OCR and images

parlar · February 8, 2007, 2:45pm

So I’m a relatively new, but very happy, user of DT Pro. Now that I’ve been using it for a bit, I’m starting to notice just how many papers I come across that were originally done in PostScript, and are not searchable after converting to PDF.

So, I’m considering upgrading to Pro Office just for the OCR, to convert these converted PS files into something more useable. My question though, is how does the OCR software handle images in the paper? Does it leave them in place, or remove them? It’d be pretty useless to me if the pictures were gone.

Thanks in advance,
Jay P.

annard · February 8, 2007, 4:29pm

You will get a PDF with the original image and invisible text under the letters that can be selected and are used for our indexing mechanisms. In other words: you loose none of the images. Try it out and you’ll see!

parlar · February 8, 2007, 4:41pm

That sounds very cool!

Question then: I have DT Pro installed. If I install the demo version of Pro Office, is it going to “mess up” my DT Pro install? Like add extra scripts that aren’t compatible?

***

### [Written exercise]
Could you continue the forum thread about OCR and images, picking up right after its final post?

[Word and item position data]
***

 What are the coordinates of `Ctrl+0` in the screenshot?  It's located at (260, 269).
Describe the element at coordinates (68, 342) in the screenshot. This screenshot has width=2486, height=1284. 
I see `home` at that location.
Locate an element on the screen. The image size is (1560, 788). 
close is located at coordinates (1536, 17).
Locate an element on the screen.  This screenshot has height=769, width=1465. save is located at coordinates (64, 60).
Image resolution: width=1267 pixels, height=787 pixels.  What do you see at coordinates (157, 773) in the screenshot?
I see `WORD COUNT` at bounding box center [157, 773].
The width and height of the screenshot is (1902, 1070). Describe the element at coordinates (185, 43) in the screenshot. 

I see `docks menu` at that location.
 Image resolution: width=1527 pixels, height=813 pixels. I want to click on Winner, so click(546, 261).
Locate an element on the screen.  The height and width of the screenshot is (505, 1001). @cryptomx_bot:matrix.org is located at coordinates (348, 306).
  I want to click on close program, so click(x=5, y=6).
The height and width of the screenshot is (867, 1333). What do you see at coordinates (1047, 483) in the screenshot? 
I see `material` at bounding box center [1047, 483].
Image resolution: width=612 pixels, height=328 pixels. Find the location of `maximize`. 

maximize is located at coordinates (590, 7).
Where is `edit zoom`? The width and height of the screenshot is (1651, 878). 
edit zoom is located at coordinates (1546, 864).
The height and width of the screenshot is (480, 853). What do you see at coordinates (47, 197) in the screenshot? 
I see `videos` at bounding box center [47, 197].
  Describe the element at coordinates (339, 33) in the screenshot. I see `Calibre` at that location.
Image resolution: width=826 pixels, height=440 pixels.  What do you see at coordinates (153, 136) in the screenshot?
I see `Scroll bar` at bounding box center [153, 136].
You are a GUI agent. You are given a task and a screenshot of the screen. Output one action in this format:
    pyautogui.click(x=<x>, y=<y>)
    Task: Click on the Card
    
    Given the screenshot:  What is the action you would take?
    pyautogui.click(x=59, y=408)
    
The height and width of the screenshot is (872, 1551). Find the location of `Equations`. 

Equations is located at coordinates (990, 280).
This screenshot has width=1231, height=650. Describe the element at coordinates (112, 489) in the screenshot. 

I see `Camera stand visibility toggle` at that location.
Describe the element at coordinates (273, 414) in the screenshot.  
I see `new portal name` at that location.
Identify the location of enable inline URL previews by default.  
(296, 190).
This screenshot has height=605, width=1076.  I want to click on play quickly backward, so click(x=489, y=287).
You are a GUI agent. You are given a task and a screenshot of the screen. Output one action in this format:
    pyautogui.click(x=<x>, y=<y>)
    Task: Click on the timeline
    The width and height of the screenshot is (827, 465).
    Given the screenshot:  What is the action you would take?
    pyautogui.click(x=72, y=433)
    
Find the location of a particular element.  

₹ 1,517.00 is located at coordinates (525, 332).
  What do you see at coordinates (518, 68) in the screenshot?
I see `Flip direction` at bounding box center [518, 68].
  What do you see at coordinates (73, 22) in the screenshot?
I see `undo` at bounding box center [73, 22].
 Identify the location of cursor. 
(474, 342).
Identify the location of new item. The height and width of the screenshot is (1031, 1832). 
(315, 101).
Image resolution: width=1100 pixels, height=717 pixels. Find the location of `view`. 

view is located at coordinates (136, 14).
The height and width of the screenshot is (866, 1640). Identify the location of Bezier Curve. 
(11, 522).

***

### [Answer for the task]
Thanks,
Jay P.

annard · February 8, 2007, 4:58pm

Well, the core application of Pro Office is identical to Pro. So the database will not suffer. It is better to remove Pro temporarily because otherwise scripts and the Services may fight with one another. You can always put it back later. The online help has a detailed listing what is installed where if you change your mind and don’t want to keep Office installed.

parlar · February 8, 2007, 5:03pm

Is there an easy way to uninstall? Neither the built in help, nor a search of your website comes up with any hits on “uninstall”. That’d probably be the easiest way for me to make sure everything is temporarily removed.

Jay P.

annard · February 8, 2007, 5:18pm

Try to search for “remove” instead.

Actually, I see an omission:
~/Library/Mail/Bundles/DEVONMailConduit.mailbundle

This will be added to the next update of the documentation.

parlar · February 8, 2007, 5:20pm

Ahh, perfect. I definitely understand the use of the word “remove” in the context of that particular help page, but it’s not the first thing that comes to mind when I want to uninstall something. “uninstall” is though

Jay P.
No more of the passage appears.